Atomic Layer Deposition of Nanostructured Materials
Title | Atomic Layer Deposition of Nanostructured Materials PDF eBook |
Author | Nicola Pinna |
Publisher | John Wiley & Sons |
Pages | 472 |
Release | 2012-09-19 |
Genre | Technology & Engineering |
ISBN | 3527639934 |
Atomic layer deposition, formerly called atomic layer epitaxy, was developed in the 1970s to meet the needs of producing high-quality, large-area fl at displays with perfect structure and process controllability. Nowadays, creating nanomaterials and producing nanostructures with structural perfection is an important goal for many applications in nanotechnology. As ALD is one of the important techniques which offers good control over the surface structures created, it is more and more in the focus of scientists. The book is structured in such a way to fi t both the need of the expert reader (due to the systematic presentation of the results at the forefront of the technique and their applications) and the ones of students and newcomers to the fi eld (through the first part detailing the basic aspects of the technique). This book is a must-have for all Materials Scientists, Surface Chemists, Physicists, and Scientists in the Semiconductor Industry.

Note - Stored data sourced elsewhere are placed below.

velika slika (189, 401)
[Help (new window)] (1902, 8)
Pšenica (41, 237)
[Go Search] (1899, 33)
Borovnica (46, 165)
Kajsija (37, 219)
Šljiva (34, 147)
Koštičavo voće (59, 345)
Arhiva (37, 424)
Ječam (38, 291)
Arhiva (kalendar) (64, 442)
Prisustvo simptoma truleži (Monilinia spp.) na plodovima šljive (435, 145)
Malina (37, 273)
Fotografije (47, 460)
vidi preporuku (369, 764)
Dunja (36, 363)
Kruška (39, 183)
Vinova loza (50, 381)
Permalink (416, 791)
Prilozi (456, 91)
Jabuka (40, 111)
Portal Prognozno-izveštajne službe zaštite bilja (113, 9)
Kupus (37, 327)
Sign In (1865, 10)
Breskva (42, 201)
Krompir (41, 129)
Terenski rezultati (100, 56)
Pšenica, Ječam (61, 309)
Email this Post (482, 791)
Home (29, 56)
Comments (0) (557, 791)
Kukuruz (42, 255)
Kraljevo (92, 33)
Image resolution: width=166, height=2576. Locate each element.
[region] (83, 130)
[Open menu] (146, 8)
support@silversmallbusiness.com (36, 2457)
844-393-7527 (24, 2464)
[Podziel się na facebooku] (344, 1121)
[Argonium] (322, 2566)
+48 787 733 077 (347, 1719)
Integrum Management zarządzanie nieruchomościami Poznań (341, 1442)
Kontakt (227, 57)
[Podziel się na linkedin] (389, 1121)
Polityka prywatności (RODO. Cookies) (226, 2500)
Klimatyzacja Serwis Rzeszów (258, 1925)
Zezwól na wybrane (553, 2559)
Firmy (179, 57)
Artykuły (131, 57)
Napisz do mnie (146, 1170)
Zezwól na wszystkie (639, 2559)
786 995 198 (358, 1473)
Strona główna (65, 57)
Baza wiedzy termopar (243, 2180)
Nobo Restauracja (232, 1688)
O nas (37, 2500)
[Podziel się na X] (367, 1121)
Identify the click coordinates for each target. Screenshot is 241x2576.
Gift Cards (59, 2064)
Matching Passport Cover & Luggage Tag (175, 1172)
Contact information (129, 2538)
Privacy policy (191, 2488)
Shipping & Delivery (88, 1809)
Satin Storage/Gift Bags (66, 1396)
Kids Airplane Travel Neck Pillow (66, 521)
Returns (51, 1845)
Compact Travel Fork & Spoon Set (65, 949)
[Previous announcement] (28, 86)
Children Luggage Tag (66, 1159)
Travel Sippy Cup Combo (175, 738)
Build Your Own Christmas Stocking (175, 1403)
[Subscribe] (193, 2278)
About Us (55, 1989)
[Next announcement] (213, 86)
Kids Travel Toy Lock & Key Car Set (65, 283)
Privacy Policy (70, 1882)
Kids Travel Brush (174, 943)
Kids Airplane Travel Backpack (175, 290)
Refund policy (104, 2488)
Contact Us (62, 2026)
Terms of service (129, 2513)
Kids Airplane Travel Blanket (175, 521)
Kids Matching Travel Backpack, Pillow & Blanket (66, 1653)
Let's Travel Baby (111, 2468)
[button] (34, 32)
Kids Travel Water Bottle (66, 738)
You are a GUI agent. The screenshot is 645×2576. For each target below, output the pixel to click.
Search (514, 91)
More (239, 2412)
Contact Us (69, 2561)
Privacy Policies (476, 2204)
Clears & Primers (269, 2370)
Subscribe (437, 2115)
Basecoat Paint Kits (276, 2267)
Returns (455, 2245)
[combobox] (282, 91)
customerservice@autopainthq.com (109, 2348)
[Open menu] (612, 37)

On the Partial Difference Equations, of Mathematical Physics
Title | On the Partial Difference Equations, of Mathematical Physics PDF eBook |
Author | Richard Courant |
Publisher | |
Pages | |
Release | 2019 |
Genre | |
ISBN | 9780243620753 |
Economic Model Predictive Control
Title | Economic Model Predictive Control PDF eBook |
Author | Matthew Ellis |
Publisher | Springer |
Pages | 311 |
Release | 2016-07-27 |
Genre | Technology & Engineering |
ISBN | 331941108X |
This book presents general methods for the design of economic model predictive control (EMPC) systems for broad classes of nonlinear systems that address key theoretical and practical considerations including recursive feasibility, closed-loop stability, closed-loop performance, and computational efficiency. Specifically, the book proposes: Lyapunov-based EMPC methods for nonlinear systems; two-tier EMPC architectures that are highly computationally efficient; and EMPC schemes handling explicitly uncertainty, time-varying cost functions, time-delays and multiple-time-scale dynamics. The proposed methods employ a variety of tools ranging from nonlinear systems analysis, through Lyapunov-based control techniques to nonlinear dynamic optimization. The applicability and performance of the proposed methods are demonstrated through a number of chemical process examples. The book presents state-of-the-art methods for the design of economic model predictive control systems for chemical processes.In addition to being mathematically rigorous, these methods accommodate key practical issues, for example, direct optimization of process economics, time-varying economic cost functions and computational efficiency. Numerous comments and remarks providing fundamental understanding of the merging of process economics and feedback control into a single framework are included. A control engineer can easily tailor the many detailed examples of industrial relevance given within the text to a specific application. The authors present a rich collection of new research topics and references to significant recent work making Economic Model Predictive Control an important source of information and inspiration for academics and graduate students researching the area and for process engineers interested in applying its ideas.